Ma voglio qui, sul blog, ringraziare pubblicamente la Comunità degli Agostiniani Scalzi del Covento Gesù e Maria.
Da quando sono venuto i nostri rapporti sono sempre stati ottimi a tal punto da richiedere ed ottenere come Vicario cooperatore, un membro della comunità: Padre Zè. Abbiamo collaborato e celebrato i momenti liturgici più importanti dell’anno insieme dando visibilmente testimonianza di ‘Comunità Parrocchiale’.
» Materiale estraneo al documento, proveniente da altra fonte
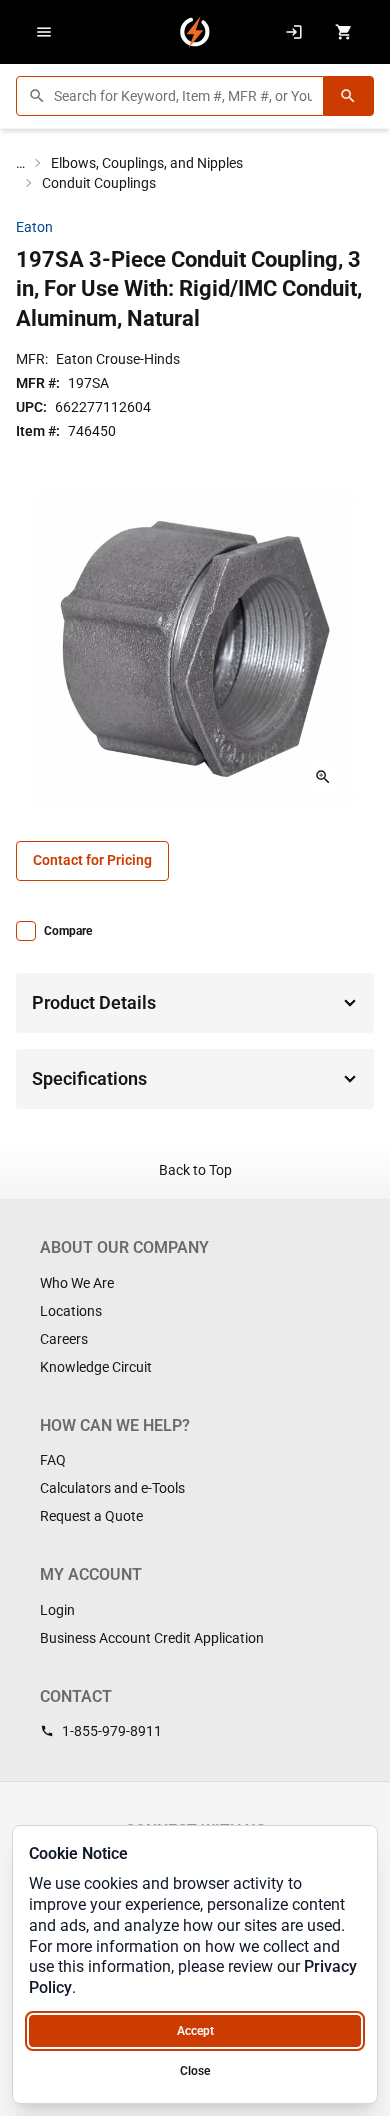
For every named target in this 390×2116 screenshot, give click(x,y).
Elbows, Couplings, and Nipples (147, 163)
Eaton (34, 227)
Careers (64, 1339)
In questo difficile periodo, la comunità agostiniana, mi ha permesso di ‘fare il parroco’ cercando di venirmi incontro a tutte le difficoltà. I Religiosi sono stati presenti nei momenti in cui, operato, dovevo stare in ospedale o assoluto riposo. Mi hanno aiutato a gestire materialmente tutti gli oneri riguardanti l’edificio: l’apertura, la chiusura la sorveglianza, la pulizia della Chiesa e la sistemazione di ogni cosa. Mi hanno aiutato nella cura spirituale delle anime e nella celebrazione dei sacramenti. Mi hanno portato ogni giorno da mangiare. Tutti nella comunità si sono adoperati per me. Dal superiore all’ultimo arrivato dei novizi. Tutti si sono interessati a me dal Provinciale al Superiore della casa che, venendo diverse volte a trovarmi, mi hanno sempre mostrato la loro disponibilità per qualunque cosa mi fosse servita.
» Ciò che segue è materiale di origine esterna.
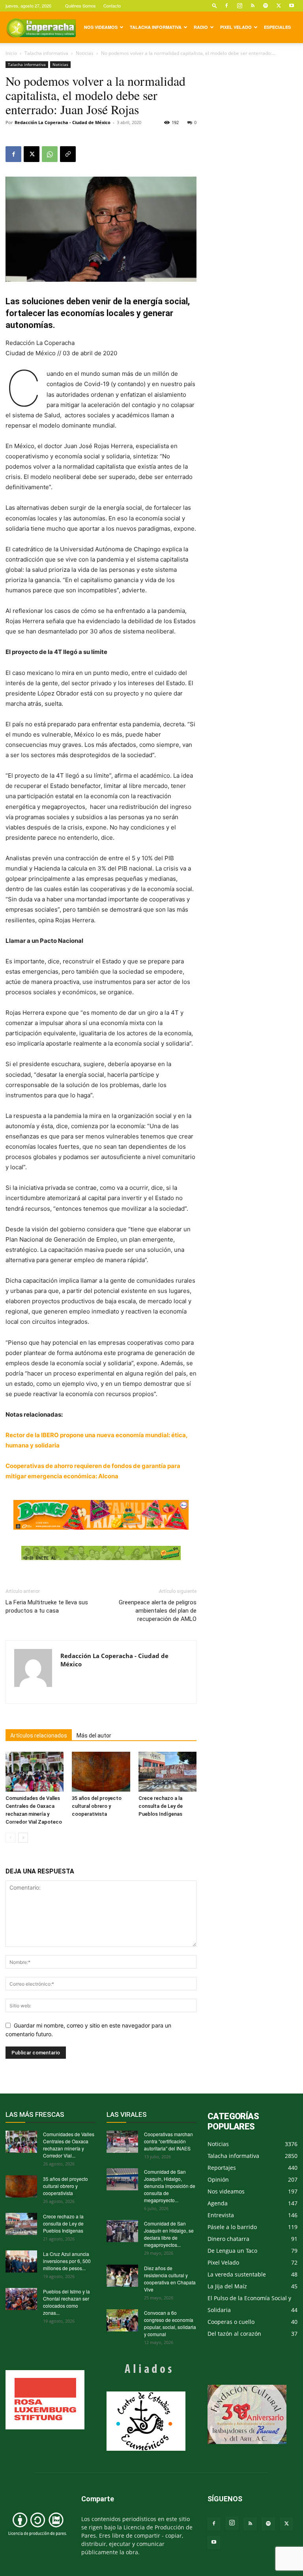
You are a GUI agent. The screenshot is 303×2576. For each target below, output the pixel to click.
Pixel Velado (236, 27)
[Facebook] (226, 5)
Più di ogni altro mi sento di ringraziare Padre Zè: con la sua fraterna premura mi ha dato sempre tranquillità. Nei piccoli e grandi servizi di ogni giorno, dall’accompagnarmi in carrozzella sull’altare ad aiutarmi ad indossare i paramenti, dall’aiutarmi a celebrare la Messa a raccogliere la spazzatura nella mia camera ha sempre donato con generosità e serenità e questo per me è stato molto importante nella mia vita di ‘Sacerdote’. E’ stato ed è molto di più di vicario cooperatore. Un vero Fratello in Cristo.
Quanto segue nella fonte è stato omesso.